如何判断以逗号分隔的数字列表是否遵循数字的自然顺序

Question

I have a comma delimited list of numbers which i am converting into an array and what i want to know about the list of numbers is if the numbers listed obey a natural ordering of numbers,you know,have a difference of exactly 1 between the next and the previous.

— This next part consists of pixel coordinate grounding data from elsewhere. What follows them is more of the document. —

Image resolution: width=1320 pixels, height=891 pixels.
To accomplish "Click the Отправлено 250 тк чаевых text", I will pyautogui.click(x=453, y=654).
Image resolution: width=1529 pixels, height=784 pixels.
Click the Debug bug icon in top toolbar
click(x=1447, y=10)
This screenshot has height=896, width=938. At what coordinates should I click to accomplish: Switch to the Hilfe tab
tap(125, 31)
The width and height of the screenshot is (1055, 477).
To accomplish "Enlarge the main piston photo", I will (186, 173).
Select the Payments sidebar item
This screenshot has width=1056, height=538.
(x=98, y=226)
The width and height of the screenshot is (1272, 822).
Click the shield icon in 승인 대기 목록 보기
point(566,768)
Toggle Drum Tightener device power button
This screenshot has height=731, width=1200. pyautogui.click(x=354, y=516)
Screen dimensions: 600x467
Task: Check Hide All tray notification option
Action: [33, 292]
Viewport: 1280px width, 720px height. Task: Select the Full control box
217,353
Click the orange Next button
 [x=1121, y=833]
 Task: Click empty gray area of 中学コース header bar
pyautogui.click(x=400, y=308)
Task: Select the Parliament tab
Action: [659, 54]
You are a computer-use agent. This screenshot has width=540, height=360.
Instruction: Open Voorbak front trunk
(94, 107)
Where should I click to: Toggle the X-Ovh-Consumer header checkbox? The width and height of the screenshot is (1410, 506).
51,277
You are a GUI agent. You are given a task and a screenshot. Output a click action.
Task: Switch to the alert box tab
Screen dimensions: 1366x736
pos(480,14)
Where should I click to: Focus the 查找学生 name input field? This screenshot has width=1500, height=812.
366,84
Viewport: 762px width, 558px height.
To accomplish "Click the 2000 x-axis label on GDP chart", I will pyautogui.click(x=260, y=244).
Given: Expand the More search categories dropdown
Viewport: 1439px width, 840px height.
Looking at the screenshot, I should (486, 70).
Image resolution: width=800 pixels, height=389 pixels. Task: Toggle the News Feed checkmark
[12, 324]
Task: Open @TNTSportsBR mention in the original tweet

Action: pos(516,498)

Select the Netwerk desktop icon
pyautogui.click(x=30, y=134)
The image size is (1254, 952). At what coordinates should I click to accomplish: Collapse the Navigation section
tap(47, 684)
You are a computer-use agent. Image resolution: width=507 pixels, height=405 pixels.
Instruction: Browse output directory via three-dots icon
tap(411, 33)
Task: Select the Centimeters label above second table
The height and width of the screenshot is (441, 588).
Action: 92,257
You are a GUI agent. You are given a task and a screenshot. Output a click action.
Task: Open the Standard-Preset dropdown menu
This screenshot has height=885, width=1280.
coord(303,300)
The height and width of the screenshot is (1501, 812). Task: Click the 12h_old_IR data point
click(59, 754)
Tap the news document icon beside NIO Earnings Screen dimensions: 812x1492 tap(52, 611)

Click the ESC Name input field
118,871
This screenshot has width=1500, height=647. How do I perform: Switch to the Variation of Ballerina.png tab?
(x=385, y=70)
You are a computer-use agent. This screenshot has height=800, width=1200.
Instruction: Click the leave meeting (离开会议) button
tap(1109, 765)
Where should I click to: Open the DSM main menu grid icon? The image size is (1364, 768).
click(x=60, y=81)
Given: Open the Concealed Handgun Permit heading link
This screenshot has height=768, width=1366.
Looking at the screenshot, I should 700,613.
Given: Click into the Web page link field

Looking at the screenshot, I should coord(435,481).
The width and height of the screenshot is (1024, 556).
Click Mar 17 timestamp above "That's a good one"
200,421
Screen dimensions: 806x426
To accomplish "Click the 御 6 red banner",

If its true the list obeys the natural ordering,i want to pick the first number of the list and if not the list obeys not the natural order,i pick the second.

This is my code.

<?php
error_reporting(0);
/**
Analyze numbers

Condition 1

if from number to the next has a difference of 1,then pick the first number in the list

Condition 2

if from one number the next,a difference of greater than 1 was found,then pick next from first

Condition 3

if list contains only one number,pick the number
*/
$number_picked = null;

$a = '5,7,8,9,10';
$b = '2,3,4,5,6,7,8,9,10';
$c = '10';

$data = explode(',', $b);
$count = count($data);

foreach($data as $index => $number)
{
/**
If array has exactly one value
*/
if($count == 1){
echo 'number is:'.$number;
exit();
}

  $previous = $data[($count+$index-1) % $count]; 

  $current = $number;
  $next = $data[($index+1) % $count];

  $diff = ($next - $previous);

  if($diff == 1){
  $number_picked = array_values($data)[0];
  echo $number_picked.'correct';
  }
  elseif($diff > 1){
  $number_picked = array_values($data)[1];
  echo $number_picked.'wrong';
  }
}
?>

The problem i am having is to figure out how to test the difference for all array elements.

Answer 1

Try using a function to solve this... Like so:

<?php
error_reporting(0);
/**
Analyze numbers

Condition 1

if from number to the next has a difference of 1,then pick the first number in the list

Condition 2

if from one number the next,a difference of greater than 1 was found,then pick next from first

Condition 3

if list contains only one number,pick the number
*/
$number_picked = null;

$a = '5,7,8,9,10';
$b = '2,3,4,5,6,7,8,9,10';
$c = '10';

function test($string) {    
    $data = explode(',', $string);
    if(count($data) === 1){
        return 'number is:'.$number;
    }

    foreach($data as $index => $number)
    {

        $previous = $data[($count+$index-1) % $count]; 

        $current = $number;
        $next = $data[($index+1) % $count];

        $diff = ($next - $previous);

        if($diff == 1){
            $number_picked = array_values($data)[0];
            return $number_picked.'correct';
        }
        elseif($diff > 1){
            $number_picked = array_values($data)[1];
            return $number_picked.'wrong';
        }
    }
}

echo test($a);
echo test($b);
echo test($c);
?>

Answer 2

You already know how to explode the list, so I'll skip that. You already handle a single item, so I'll skip that as well.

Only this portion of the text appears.